Stored records:
········

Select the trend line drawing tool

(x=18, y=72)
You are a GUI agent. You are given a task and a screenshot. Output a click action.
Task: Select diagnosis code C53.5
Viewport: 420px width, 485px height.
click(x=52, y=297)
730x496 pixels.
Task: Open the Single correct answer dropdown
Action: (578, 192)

········

### WHAT YOU WILL DO
Please reproduce all of the lines above, keeping every character unchanged.

### SOLUTION
Select the trend line drawing tool

(x=18, y=72)
You are a GUI agent. You are given a task and a screenshot. Output a click action.
Task: Select diagnosis code C53.5
Viewport: 420px width, 485px height.
click(x=52, y=297)
730x496 pixels.
Task: Open the Single correct answer dropdown
Action: (578, 192)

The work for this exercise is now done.